Twelve years ago today I lost my dad.

It's amazing how fast time passes and it's amazing that it feels like yesterday.


So much has happened in the years he passed.  He had 6 additional granchildren he never got to meet; two of them mine..... 

I know we aren't supposed to live forever, but wouldn't it be nice if we could have a little planning here???  I mean, this "no control" stuff really sucks.

But what if we did have control?  Complete control?  What would you do with it?  How long would you live and how would you plan your life?

You would have to make sure that "your plans" were in alliance with everyone else's, because if we all had complete control, we'd still have to consult!

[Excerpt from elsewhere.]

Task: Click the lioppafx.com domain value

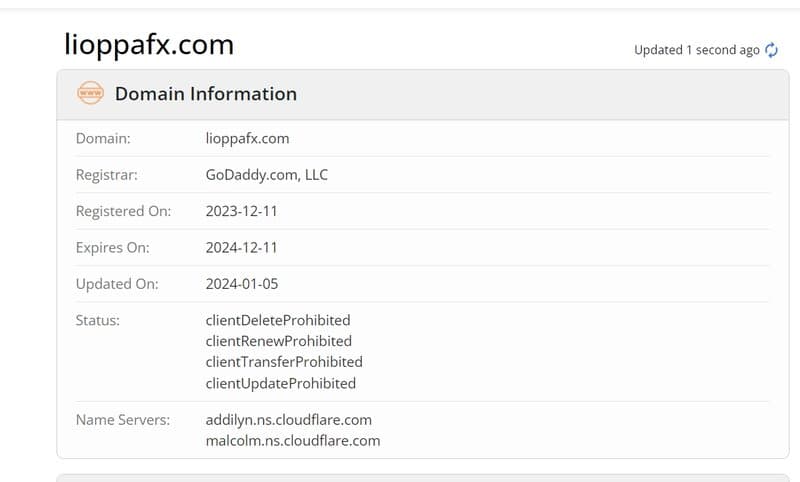Action: click(x=247, y=139)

Clearly, countries don't know what to do with their control, which is why we have wars!  Communications are completely broken down and the only way to gain control is to kill a million innocent people.

And people who have control of their lives don't always manage them well.  Some people down right blow it!

The truth is we have to surrender to the fact that we have no control.   But how you do that is entirely up to you!

This, in my opinion, is where faith comes in.

If I had my say, my dad would be here now.  He would be traveling with my mom and they would be enjoying their retirement.

But I don't have say.  I have faith.

The day my dad died, I was sad.  I was by his side with my sister and my mom.  I will never forget that powerful feeling.  He was sick and he needed to leave us and we knew it.  We didn't like it but we knew it.

I felt from that day on, that my dad was with me.  In that I know I am blessed, because some people feel nothing but a void.  And I have many voids in my life.  But in this case, I have never felt alone.

I know he is with me and I know he sees my girls.  I know he laughs when Avery gives it to me, because that was me!  I know he is proud of the dancing ballerina Aspen is becoming, because he never had that with any of us.

I have to know this in my heart.  Because if I believed our relationship ended at his death....I too, would have died.